§ **Task data**
####

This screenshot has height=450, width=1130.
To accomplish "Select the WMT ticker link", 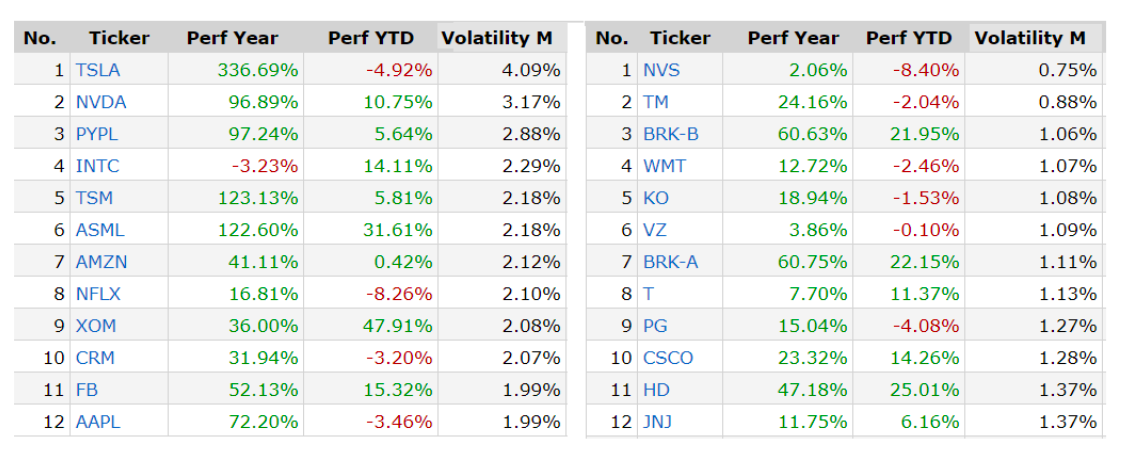I will (664, 166).
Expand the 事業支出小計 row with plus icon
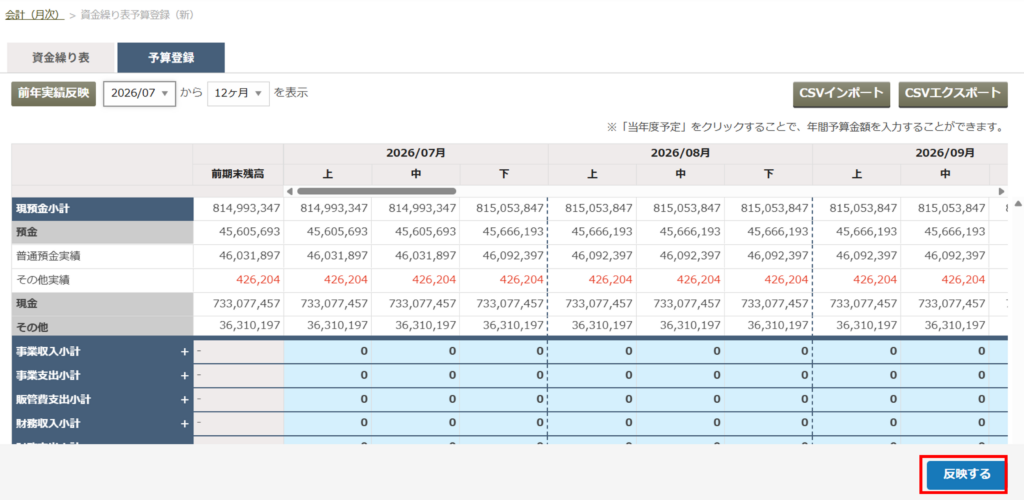 [185, 376]
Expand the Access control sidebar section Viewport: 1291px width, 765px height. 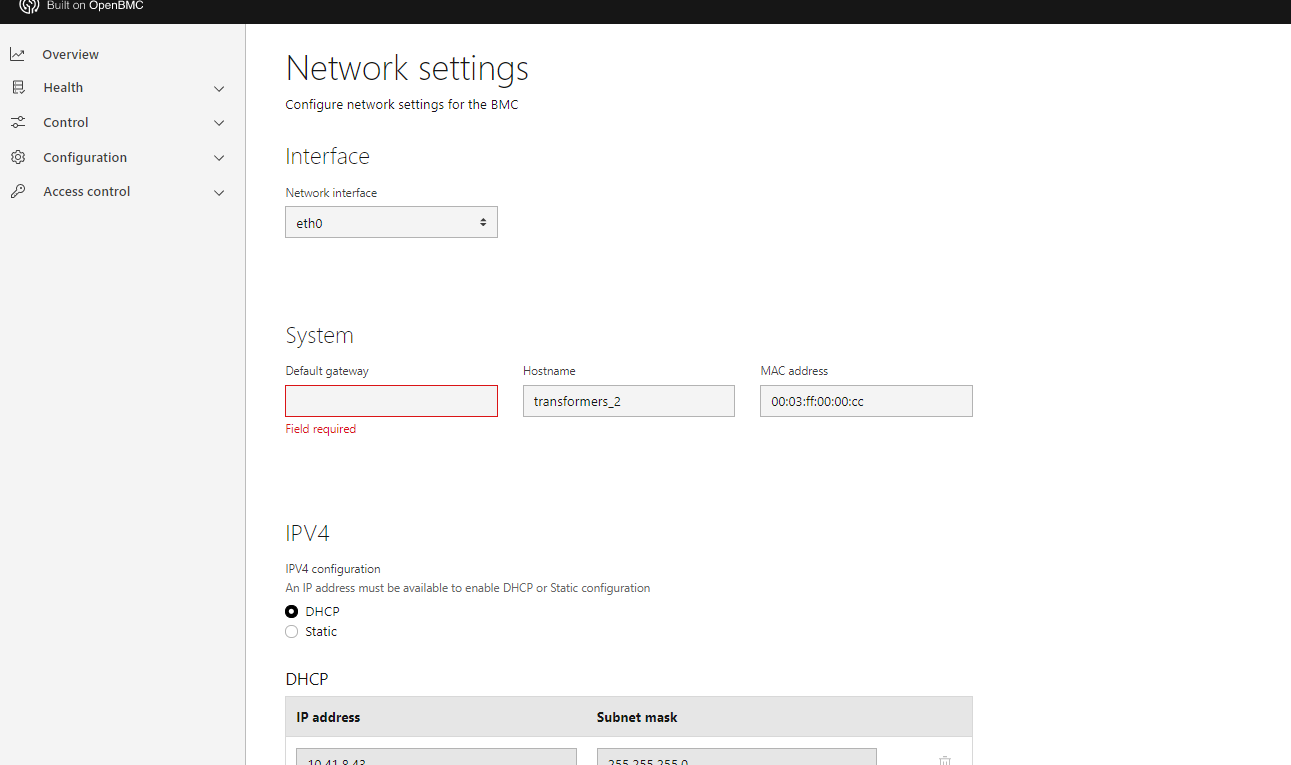(x=219, y=192)
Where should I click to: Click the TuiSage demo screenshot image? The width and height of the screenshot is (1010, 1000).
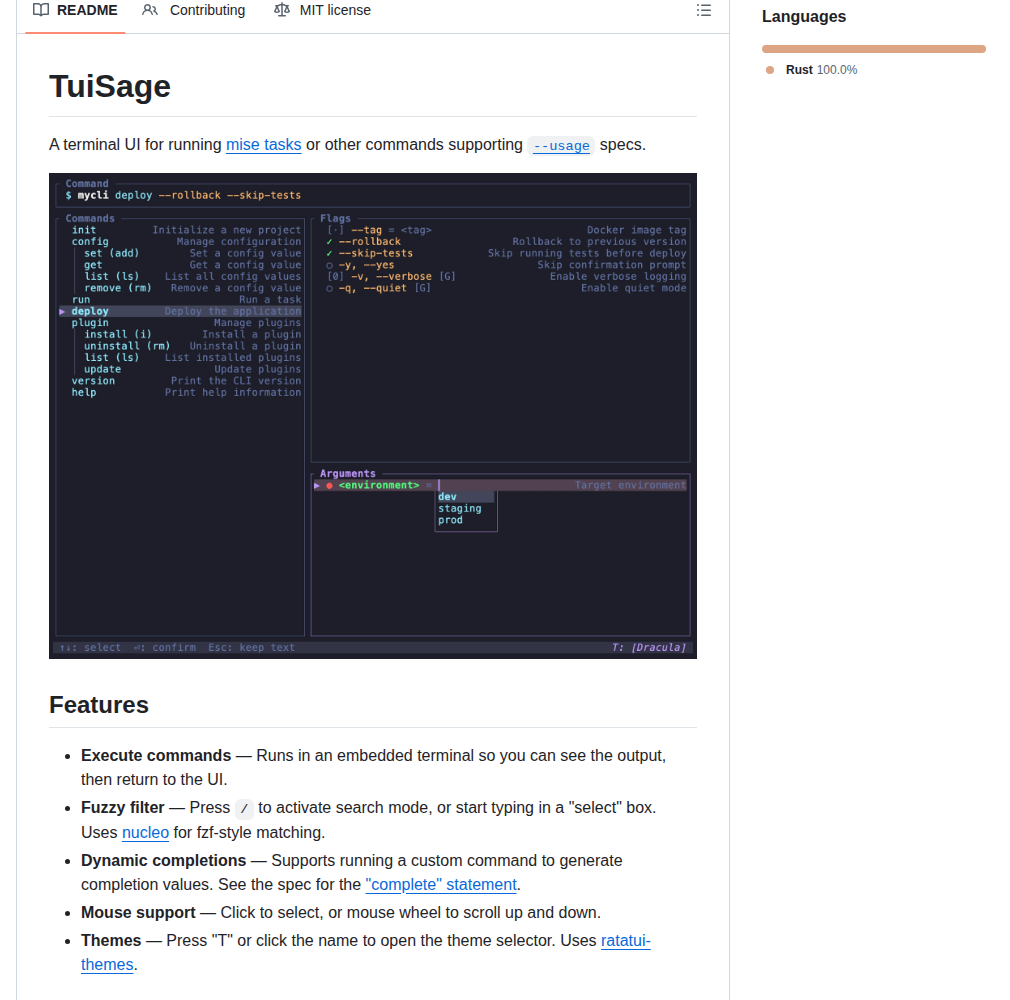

####

§ **What you need to do**
For each line in the records that holds "screenshot", show that line as it stands.

§ **Written answer**
This screenshot has height=450, width=1130.
Where should I click to: Click the TuiSage demo screenshot image? The width and height of the screenshot is (1010, 1000).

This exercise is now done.